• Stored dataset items
- - -
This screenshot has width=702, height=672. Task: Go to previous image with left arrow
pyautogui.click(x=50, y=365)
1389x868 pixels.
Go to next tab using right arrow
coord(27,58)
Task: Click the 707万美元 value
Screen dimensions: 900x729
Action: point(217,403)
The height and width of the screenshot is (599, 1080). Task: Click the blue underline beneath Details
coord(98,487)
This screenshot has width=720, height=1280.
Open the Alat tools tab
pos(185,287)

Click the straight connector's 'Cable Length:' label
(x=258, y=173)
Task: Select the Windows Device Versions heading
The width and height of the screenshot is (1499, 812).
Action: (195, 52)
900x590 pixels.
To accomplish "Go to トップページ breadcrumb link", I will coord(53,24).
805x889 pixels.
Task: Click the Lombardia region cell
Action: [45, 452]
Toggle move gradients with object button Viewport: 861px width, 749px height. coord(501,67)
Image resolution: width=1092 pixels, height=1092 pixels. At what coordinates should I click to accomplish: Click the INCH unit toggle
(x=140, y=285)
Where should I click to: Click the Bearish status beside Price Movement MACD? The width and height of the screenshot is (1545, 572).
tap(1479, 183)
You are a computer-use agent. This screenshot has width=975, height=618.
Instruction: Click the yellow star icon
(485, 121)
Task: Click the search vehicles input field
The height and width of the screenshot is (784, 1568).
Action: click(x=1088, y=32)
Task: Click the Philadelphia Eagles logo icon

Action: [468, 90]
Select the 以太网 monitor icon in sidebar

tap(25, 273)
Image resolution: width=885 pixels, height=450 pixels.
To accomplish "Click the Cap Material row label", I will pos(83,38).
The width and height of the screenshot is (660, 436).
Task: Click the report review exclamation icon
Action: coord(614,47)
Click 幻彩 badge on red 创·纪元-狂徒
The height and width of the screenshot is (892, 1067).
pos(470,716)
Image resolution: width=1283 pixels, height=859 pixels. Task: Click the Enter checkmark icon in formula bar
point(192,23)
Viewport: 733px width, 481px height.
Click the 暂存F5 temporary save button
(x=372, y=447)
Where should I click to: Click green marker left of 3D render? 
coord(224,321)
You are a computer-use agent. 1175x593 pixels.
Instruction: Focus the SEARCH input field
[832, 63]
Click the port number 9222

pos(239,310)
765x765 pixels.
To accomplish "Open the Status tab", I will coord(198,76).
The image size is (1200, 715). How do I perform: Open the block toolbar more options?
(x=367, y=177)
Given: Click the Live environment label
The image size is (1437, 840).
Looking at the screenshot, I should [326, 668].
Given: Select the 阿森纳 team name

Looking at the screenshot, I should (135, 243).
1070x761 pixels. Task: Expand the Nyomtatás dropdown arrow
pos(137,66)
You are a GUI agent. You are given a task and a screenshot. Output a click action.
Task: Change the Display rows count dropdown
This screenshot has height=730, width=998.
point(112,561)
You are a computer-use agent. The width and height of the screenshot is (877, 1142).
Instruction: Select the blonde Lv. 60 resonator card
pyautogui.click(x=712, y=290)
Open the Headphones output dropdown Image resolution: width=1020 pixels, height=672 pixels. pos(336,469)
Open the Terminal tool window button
- - -
• Task item
Please return every line from the one that contains "Given: Click the Live environment label" through the end of the entries, exactly, leaving out all others.

• Result below
Given: Click the Live environment label
The image size is (1437, 840).
Looking at the screenshot, I should [326, 668].
Given: Select the 阿森纳 team name

Looking at the screenshot, I should (135, 243).
1070x761 pixels. Task: Expand the Nyomtatás dropdown arrow
pos(137,66)
You are a GUI agent. You are given a task and a screenshot. Output a click action.
Task: Change the Display rows count dropdown
This screenshot has height=730, width=998.
point(112,561)
You are a computer-use agent. The width and height of the screenshot is (877, 1142).
Instruction: Select the blonde Lv. 60 resonator card
pyautogui.click(x=712, y=290)
Open the Headphones output dropdown Image resolution: width=1020 pixels, height=672 pixels. pos(336,469)
Open the Terminal tool window button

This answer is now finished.